Stored items
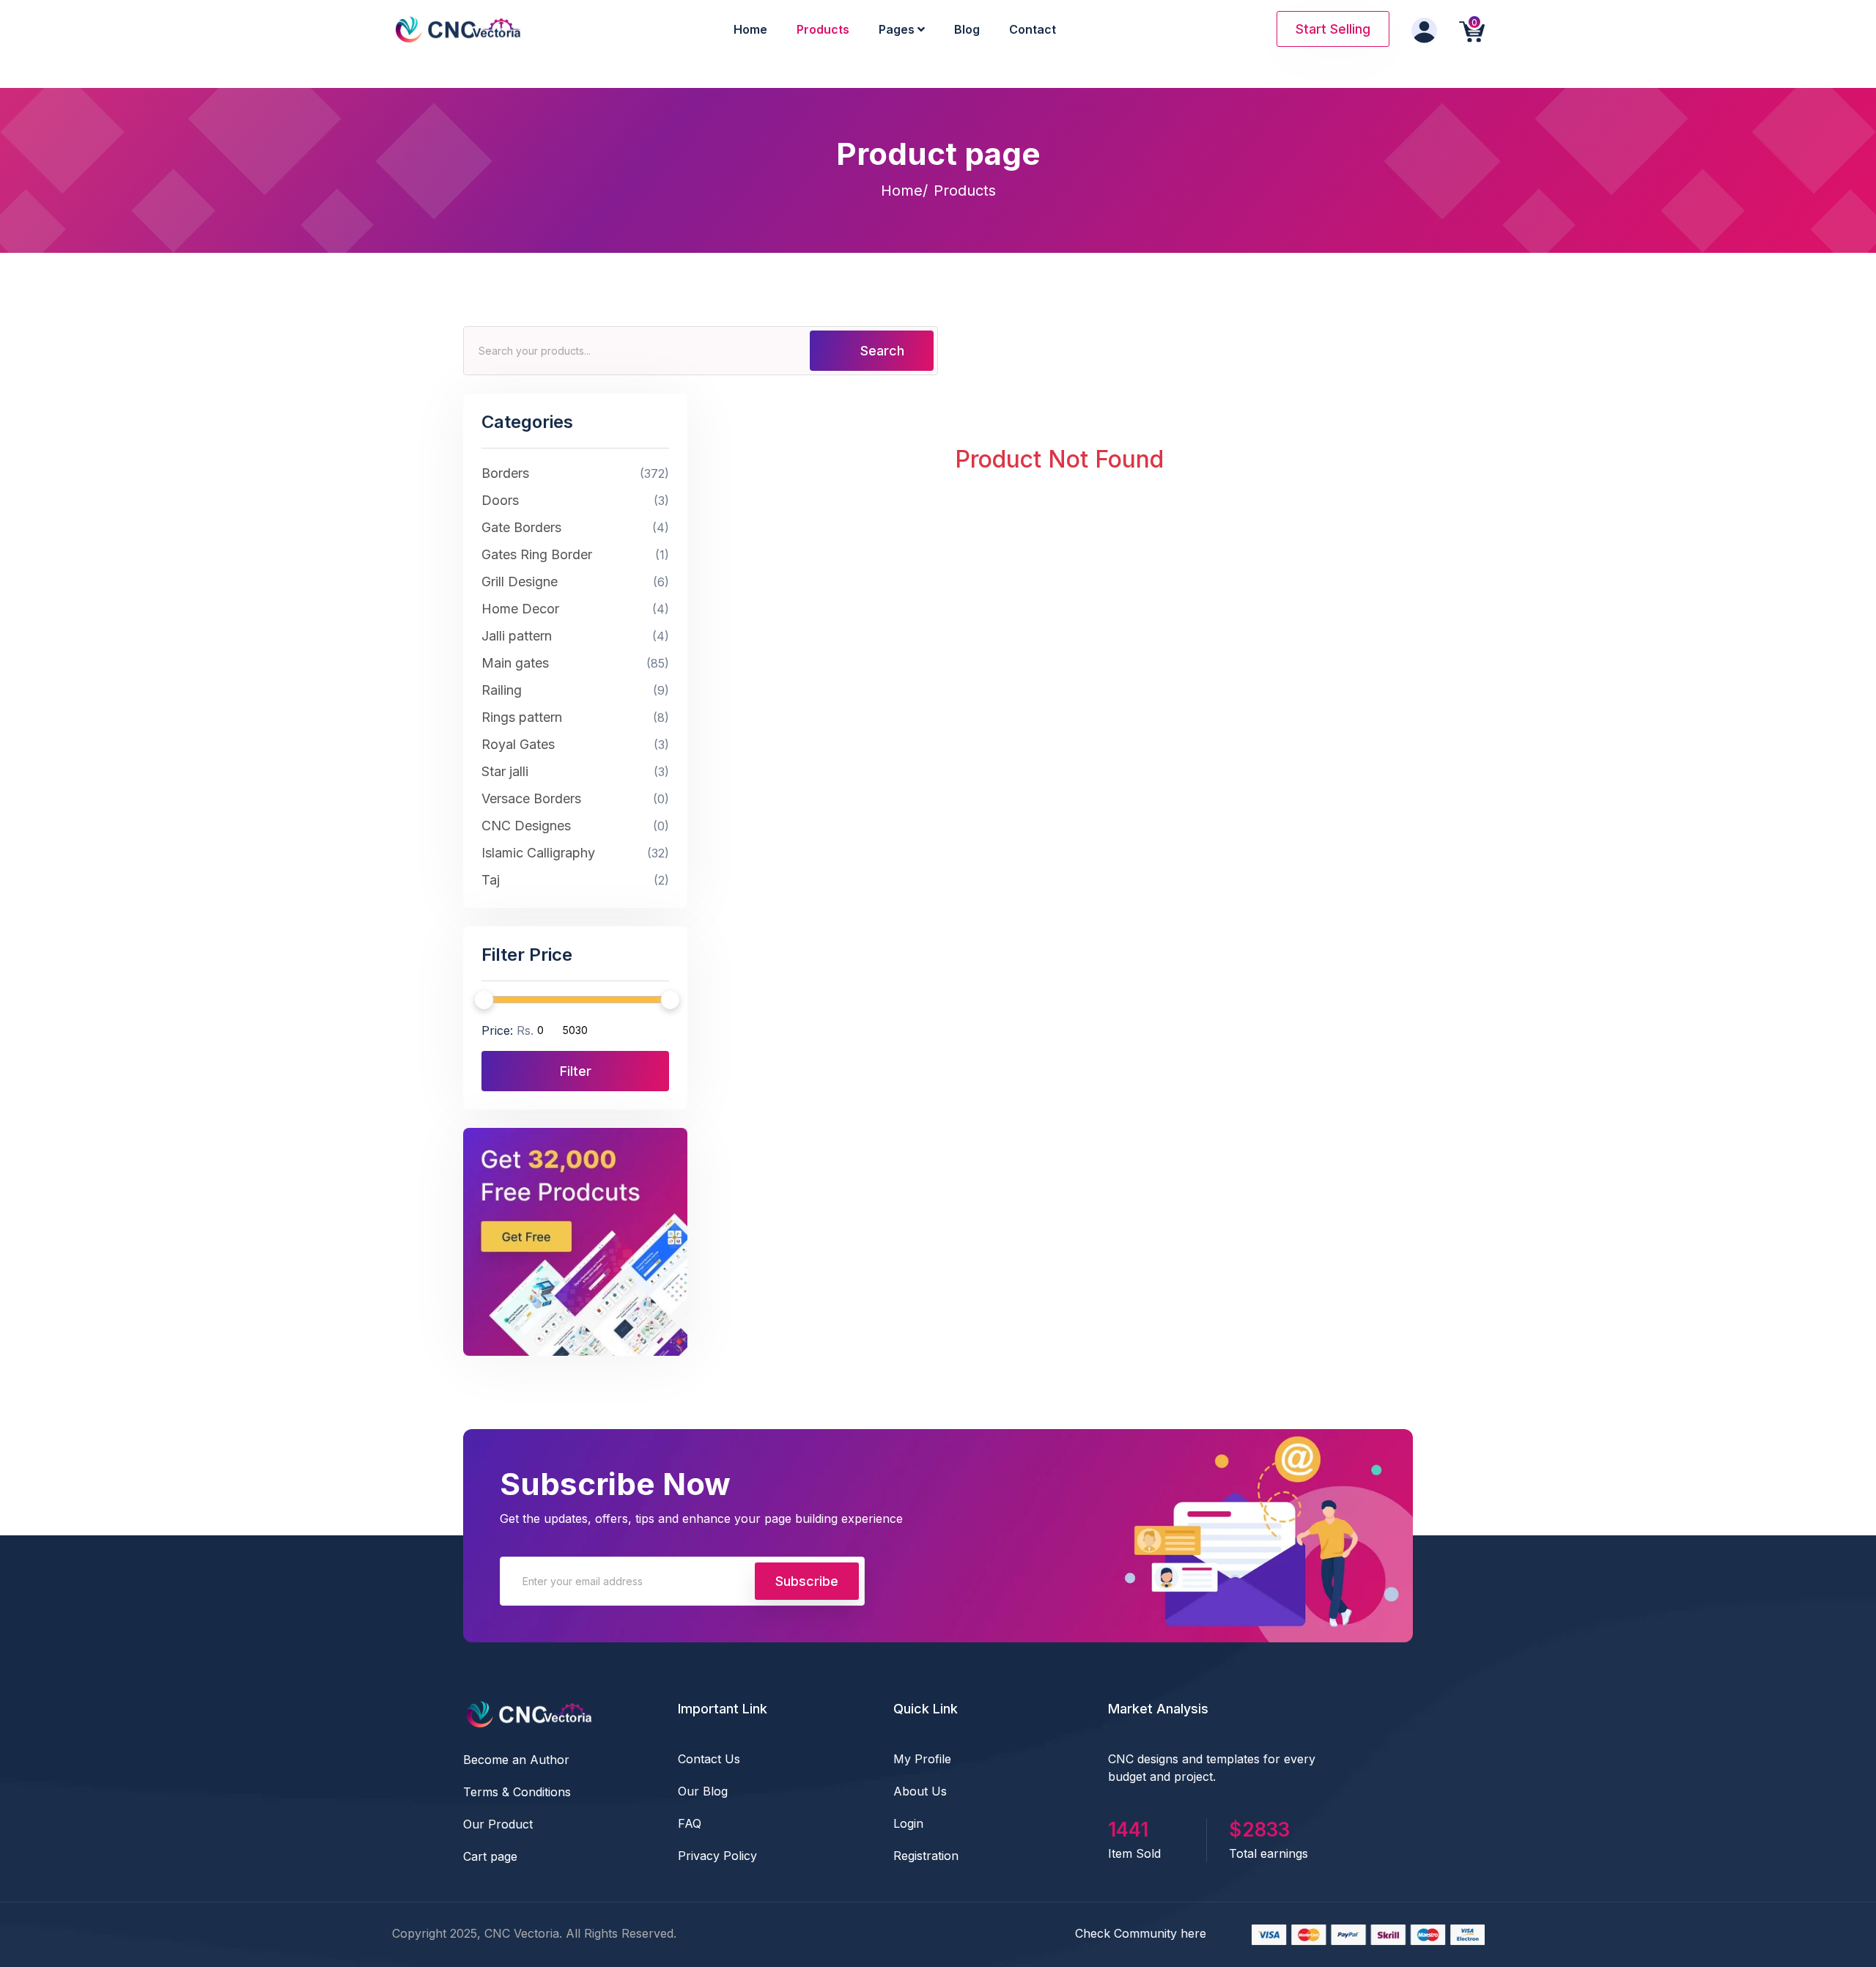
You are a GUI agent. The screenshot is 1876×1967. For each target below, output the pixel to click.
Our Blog (703, 1791)
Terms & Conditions (517, 1792)
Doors (575, 500)
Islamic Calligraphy (575, 852)
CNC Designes (575, 825)
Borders (575, 473)
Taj (575, 879)
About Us (920, 1791)
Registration (926, 1855)
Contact (1032, 29)
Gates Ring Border (575, 554)
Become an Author (516, 1759)
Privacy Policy (717, 1855)
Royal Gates (575, 744)
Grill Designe (575, 581)
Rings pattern (575, 717)
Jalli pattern (575, 635)
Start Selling (1333, 29)
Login (908, 1823)
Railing (575, 690)
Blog (967, 29)
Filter (575, 1071)
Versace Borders (575, 798)
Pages (898, 29)
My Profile (922, 1759)
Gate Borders (575, 527)
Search (880, 350)
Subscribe (806, 1581)
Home (750, 29)
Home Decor (575, 608)
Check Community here (1140, 1933)
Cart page (490, 1856)
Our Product (498, 1824)
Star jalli (575, 771)
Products (823, 29)
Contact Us (709, 1759)
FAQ (689, 1823)
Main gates (575, 663)
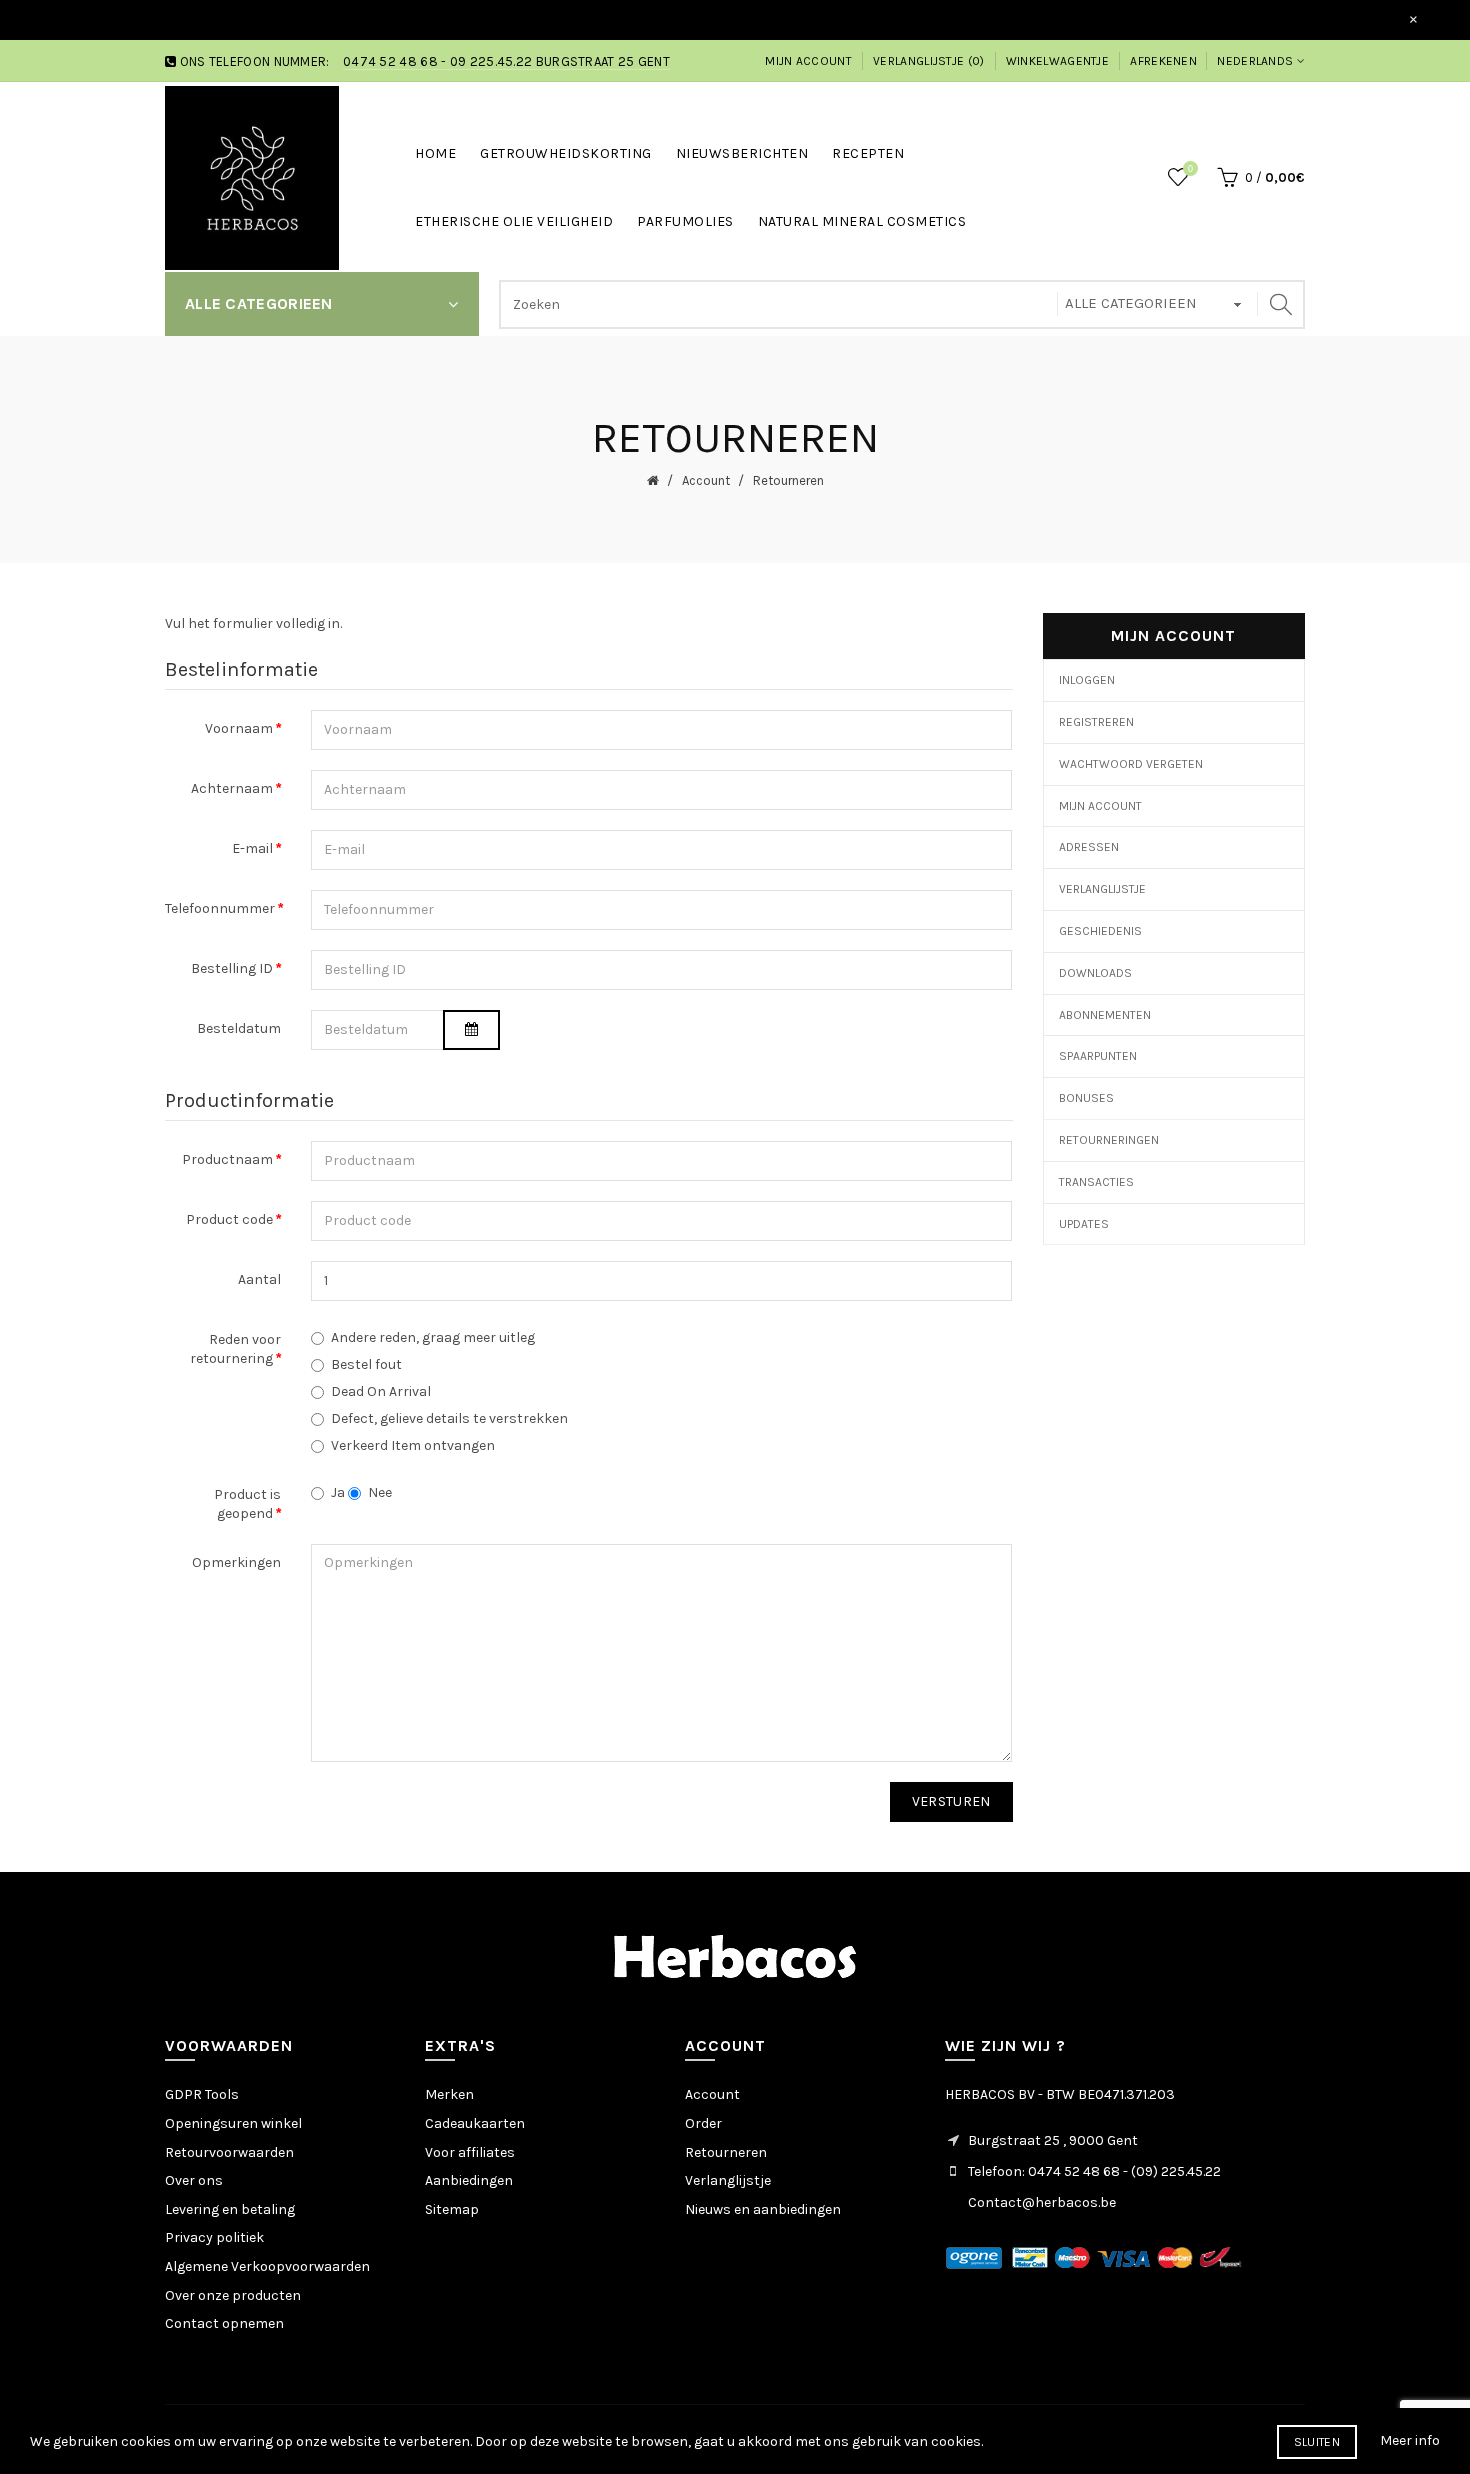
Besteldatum (239, 1028)
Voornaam (239, 728)
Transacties (1096, 1182)
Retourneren (787, 480)
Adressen (1089, 847)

• What the exercise asks: Would you write out all of the records exactly, omitting the pictures?

• Answer to this exercise:
You are a GUI agent. The screenshot is 1876×1967. For each target below, output the pixel to click.
Our Blog (703, 1791)
Terms & Conditions (517, 1792)
Doors (575, 500)
Islamic Calligraphy (575, 852)
CNC Designes (575, 825)
Borders (575, 473)
Taj (575, 879)
About Us (920, 1791)
Registration (926, 1855)
Contact (1032, 29)
Gates Ring Border (575, 554)
Become an Author (516, 1759)
Privacy Policy (717, 1855)
Royal Gates (575, 744)
Grill Designe (575, 581)
Rings pattern (575, 717)
Jalli pattern (575, 635)
Start Selling (1333, 29)
Login (908, 1823)
Railing (575, 690)
Blog (967, 29)
Filter (575, 1071)
Versace Borders (575, 798)
Pages (898, 29)
My Profile (922, 1759)
Gate Borders (575, 527)
Search (880, 350)
Subscribe (806, 1581)
Home (750, 29)
Home Decor (575, 608)
Check Community here (1140, 1933)
Cart page (490, 1856)
Our Product (498, 1824)
Star jalli (575, 771)
Products (823, 29)
Contact Us (709, 1759)
FAQ (689, 1823)
Main gates (575, 663)
Besteldatum (239, 1028)
Voornaam (239, 728)
Transacties (1096, 1182)
Retourneren (787, 480)
Adressen (1089, 847)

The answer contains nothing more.